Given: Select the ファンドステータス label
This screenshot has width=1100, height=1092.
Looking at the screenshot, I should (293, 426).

--------------------

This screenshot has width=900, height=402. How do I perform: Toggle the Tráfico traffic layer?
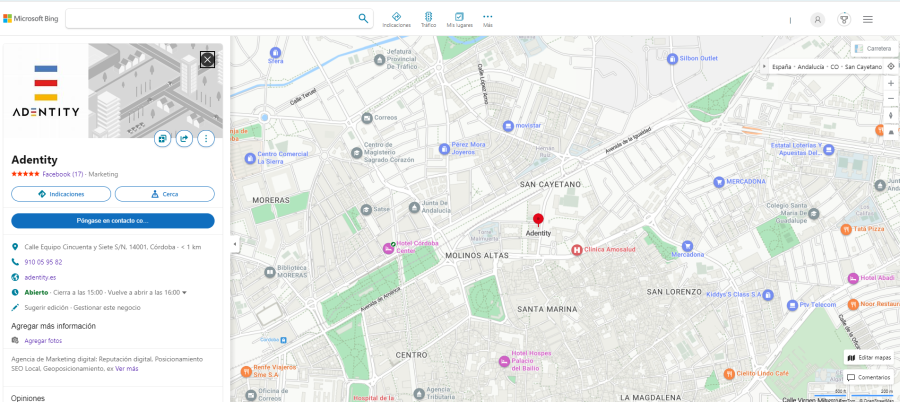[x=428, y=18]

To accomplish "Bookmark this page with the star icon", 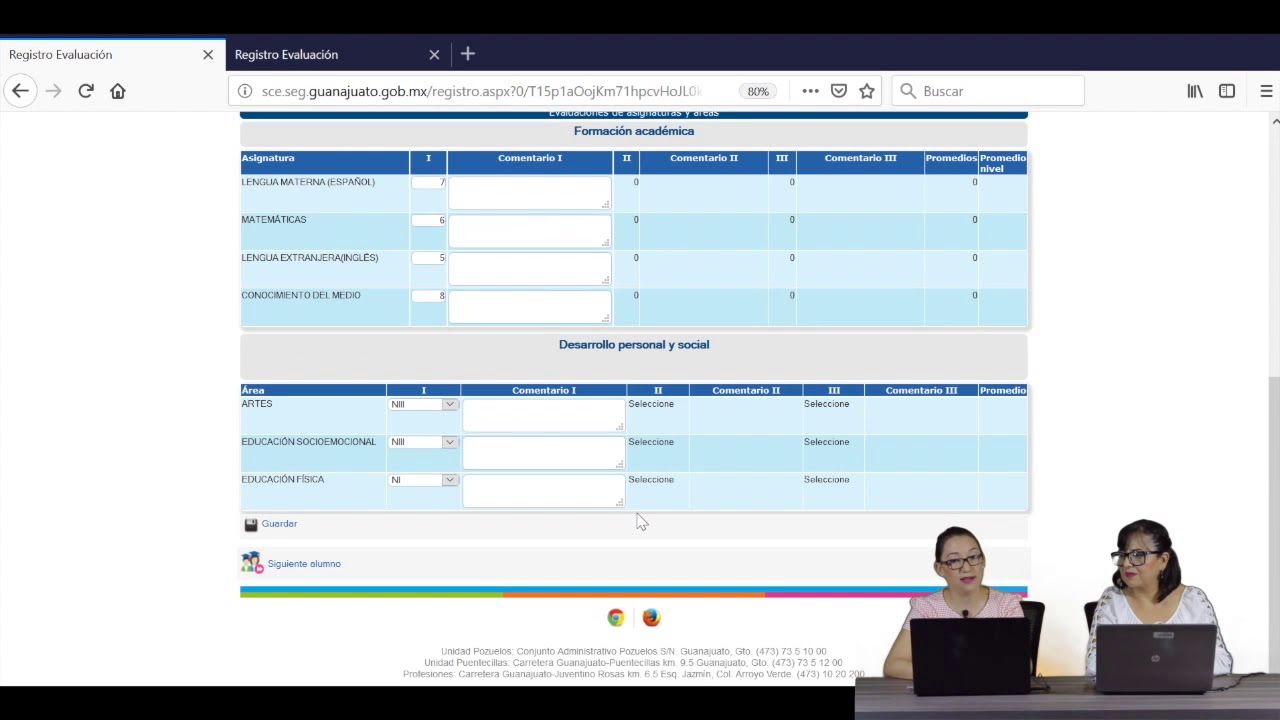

--------------------

> [Required work] Once the line with "This screenshot has width=900, height=402." has been found above, output that line and every later line exactly, stopping after the line with "this page with", and omit the pictures.

> [Response]
This screenshot has width=900, height=402. How do I perform: Toggle the Tráfico traffic layer?
[x=428, y=18]

To accomplish "Bookmark this page with the star icon", 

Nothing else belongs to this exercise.